[START Excerpted text]
It's hard to do satire well on the internet, mainly because a lot of people write the same thing and ahem, mean it.
So unless you know the writer, you've no idea if they are being sarcastic. I've noticed my dry wit or sardonic wit flies over folks head on the internet. I sort of need a sarcasm icon.
Here's an excerpt:
I hope she's being satirical or sarcastic here, because if she's being serious? She should hang up the towel and not be a writer. I was told long ago by my creative writing Professor, James Yaffe that if I wanted to be the next Stephen King, or make a lot of money or be famous? To not be a writer. But if I had something to say, and the drive to say it - and the need to write - to write.
Also, this does not appear to be the smartest way of obtaining readers. If anything I think she may have alienated many potential readers. She alienated me.
You have to be careful as an artist - you are promoting your work constantly. If you put negative vibes out there - you risk alienating people who may have loved your work, but won't try it - because you put your foot in your mouth and pissed them off royally.
2. Yet another 100 Best Novel List - this round by someone that I've never heard of, named Robert McCrum.
He discusses it here:
I don't know, these lists tell me more about the one creating them then anything else. I don't really believe in best lists for novels, music, art, or film - mainly because it's subjective. And if people are honest with themselves, it most likely will change based on their mood and where they are in their lives. There's no way to objectively critique art - outside of technique, even that can be subjective. Some folks love slang, some hate it. Some love minimalist, some prefer adorned text. Some prefer plots, some character driven. Some people like really dark stories with anti-hero characters.
From the list below? I'm thinking this guy likes adorned text, formal, and male leads. Also adorned, or verbose. He's not into minimalism.
I certainly can't create my own best list - I've tried. I can't rank them. I've no idea what my favorite books are or which ones are the best. There's some I adored in my 20s that I'd hate now, and vice versa.
I've read a smattering of the books on the list. Some, I've never heard of. The list also slants towards 19th and 18th Century literature - which I'm not overly fond of, basically the books you are forced to read as an English Lit major because people have decided they are amazing and the best things ever published. And you wade through the thing, analyze it, and convince yourself that yes, this is the best thing ever. And feel so proud for reading it. Now, over 20 years later? I find it all rather silly. My favorite courses in English Lit - were the contemporary literary courses, including one in which we read science fiction. My least favorite were the 18th Century novel.
[END Excerpted text]
* Tasks and exercises:
[a] According to the blog excerpt, who was the writer's creative writing professor?
[b] Decide whether each statement agrees with the blog excerpt. Answer yes or no for each and quote the deciding words. (i) The writer has managed to rank a personal list of the best books. (ii) The 100 Best Novel List leans toward 19th and 18th Century literature. (iii) The writer's least favorite English Lit course covered contemporary literature.
[START Extracted material]
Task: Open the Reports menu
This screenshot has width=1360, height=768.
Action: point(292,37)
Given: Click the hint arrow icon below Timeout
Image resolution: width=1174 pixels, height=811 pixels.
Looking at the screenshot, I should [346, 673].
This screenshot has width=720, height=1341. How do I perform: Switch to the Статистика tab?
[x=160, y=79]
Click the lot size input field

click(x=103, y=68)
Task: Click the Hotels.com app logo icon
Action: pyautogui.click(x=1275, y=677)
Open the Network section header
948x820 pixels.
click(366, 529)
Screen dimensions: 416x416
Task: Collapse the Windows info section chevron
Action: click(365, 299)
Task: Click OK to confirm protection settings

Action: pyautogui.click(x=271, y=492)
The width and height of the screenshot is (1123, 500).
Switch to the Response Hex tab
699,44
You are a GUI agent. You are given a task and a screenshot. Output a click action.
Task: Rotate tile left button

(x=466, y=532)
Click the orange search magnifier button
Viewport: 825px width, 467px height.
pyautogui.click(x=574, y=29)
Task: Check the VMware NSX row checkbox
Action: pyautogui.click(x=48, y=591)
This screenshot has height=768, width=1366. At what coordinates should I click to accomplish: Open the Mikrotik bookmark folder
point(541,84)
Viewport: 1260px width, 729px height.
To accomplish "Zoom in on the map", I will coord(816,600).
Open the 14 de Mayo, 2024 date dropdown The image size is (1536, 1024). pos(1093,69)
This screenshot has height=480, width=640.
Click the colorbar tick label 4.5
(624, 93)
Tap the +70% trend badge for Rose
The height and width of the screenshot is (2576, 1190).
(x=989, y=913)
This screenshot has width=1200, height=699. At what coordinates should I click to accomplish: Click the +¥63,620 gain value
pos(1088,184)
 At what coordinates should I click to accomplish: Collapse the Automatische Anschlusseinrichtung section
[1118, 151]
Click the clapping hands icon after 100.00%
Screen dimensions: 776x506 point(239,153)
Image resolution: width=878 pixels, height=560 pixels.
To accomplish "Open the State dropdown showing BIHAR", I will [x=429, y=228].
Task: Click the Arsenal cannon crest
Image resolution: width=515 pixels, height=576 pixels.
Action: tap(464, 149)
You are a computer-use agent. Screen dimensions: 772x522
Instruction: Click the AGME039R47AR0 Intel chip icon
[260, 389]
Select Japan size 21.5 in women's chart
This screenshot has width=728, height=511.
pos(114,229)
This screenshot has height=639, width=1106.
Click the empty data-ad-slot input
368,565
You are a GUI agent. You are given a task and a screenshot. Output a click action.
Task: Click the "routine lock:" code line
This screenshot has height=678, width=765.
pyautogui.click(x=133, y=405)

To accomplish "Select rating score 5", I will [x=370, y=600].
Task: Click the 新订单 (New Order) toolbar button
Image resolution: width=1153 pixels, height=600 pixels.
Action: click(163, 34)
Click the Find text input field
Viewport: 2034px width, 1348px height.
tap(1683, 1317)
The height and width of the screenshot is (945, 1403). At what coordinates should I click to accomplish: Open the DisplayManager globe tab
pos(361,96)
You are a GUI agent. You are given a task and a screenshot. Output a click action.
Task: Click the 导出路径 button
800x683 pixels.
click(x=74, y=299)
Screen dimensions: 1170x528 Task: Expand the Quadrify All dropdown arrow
[END Extracted material]
* Solutions to the tasks:
[a] James Yaffe

[b]
(i) No: "I can't rank them."
(ii) Yes: "The list also slants towards 19th and 18th Century literature"
(iii) No: "My least favorite were the 18th Century novel."